La surprise, pour le chef du gouvernement, est venue du Sénat, et, pis encore, du tiers présidentiel, de cette frange considérée à tort comme théoriquement acquise au régime.
Drif Zohra, dont le nom seul rappelle les hauts sacrifices consentis à la lutte de libération nationale, et notamment les durs affrontements vécus à Alger durant la bataille sanglante menée contre les parachutistes de Massu, et qui, au Conseil de la nation, a mené les premières escarmouches, non sans finir par fondre en larmes, a interpellé vivement Belkhadem et son équipe, à propos de tous les désordres devenus le propre de l’Algérie : corruption, violence, chômage, harraga (du nom des malheureux candidats à l’émigration qui échouent en haute mer le plus souvent en y perdant la vie), gaspillage des deniers publics, manque de logement, inégalités, fraude aux examens, etc. En mettant en exergue le manque de confiance du peuple en ses institutions, qu’à traduit de façon cinglante d’ailleurs le dernier vote des législatives, Drif a rappelé qu’il y a là le vrai sujet de préoccupation qu’il échoit au gouvernement de prendre sérieusement en charge.
Relayée ensuite par d’autres sénateurs, essentiellement du RCD, la critique s’est étendue à l’absence totale d’un vrai programme de gouvernement - le projet présenté ne constituant en réalité qu’une espèce de bilan plus ou moins édulcoré des deux mandats présidentiels -, à la fermeture des libertés publiques et individuelles, au manque de repères pour préciser les échéances prochaines, etc.
Indirectement aussi, ces critiques s’adressaient à un Zerhouni, ministre de l’Intérieur, qui avait cru faussement trouver l’explication de la désaffection du peuple, telle qu’exprimée au dernier scrutin, dans l’incapacité ou l’incompétence des partis à jouer pleinement leur rôle.

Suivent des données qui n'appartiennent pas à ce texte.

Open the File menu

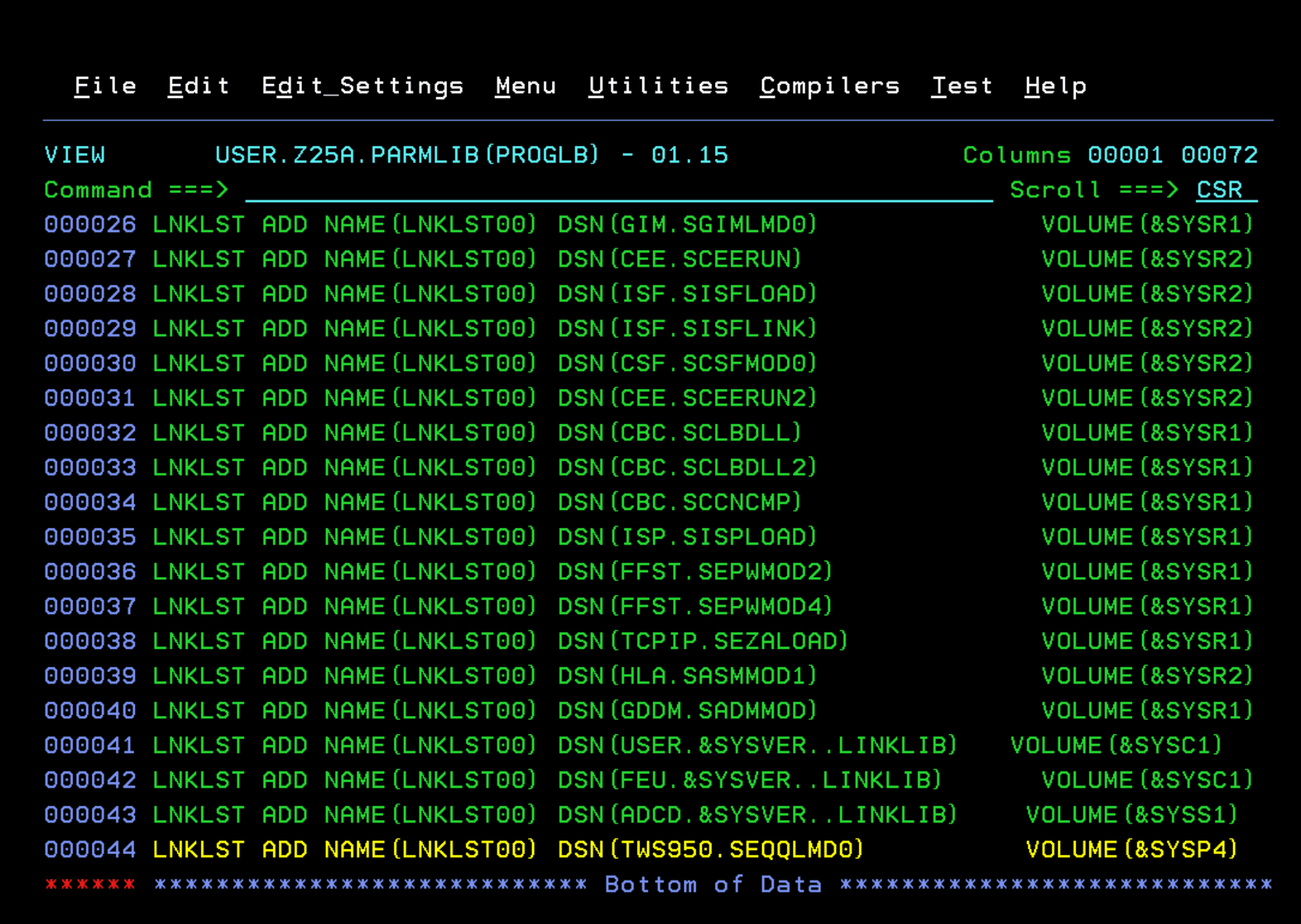(x=105, y=86)
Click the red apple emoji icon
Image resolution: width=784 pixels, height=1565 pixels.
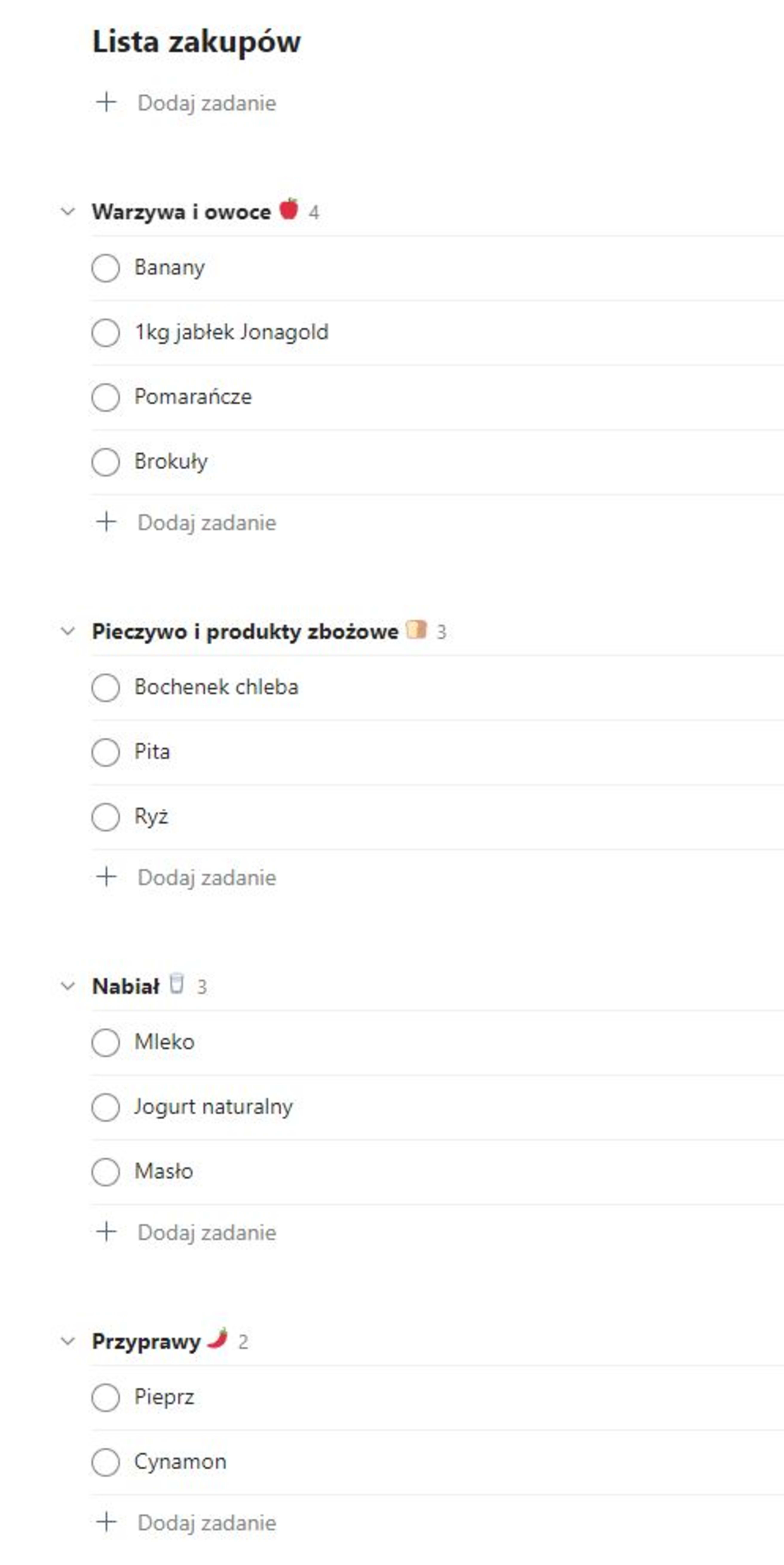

Si enfin l’assemblée nationale n’a pas estimé de son devoir de mettre le holà aux dérives du chef de gouvernement, à cause principalement des intérêts communs qui lient les uns aux autres les députés de l’alliance présidentielle, le Conseil de la nation a donné vraiment à réfléchir à Belkhadem, à l’effet de revoir sérieusement et dans le fond son programme de gouvernement.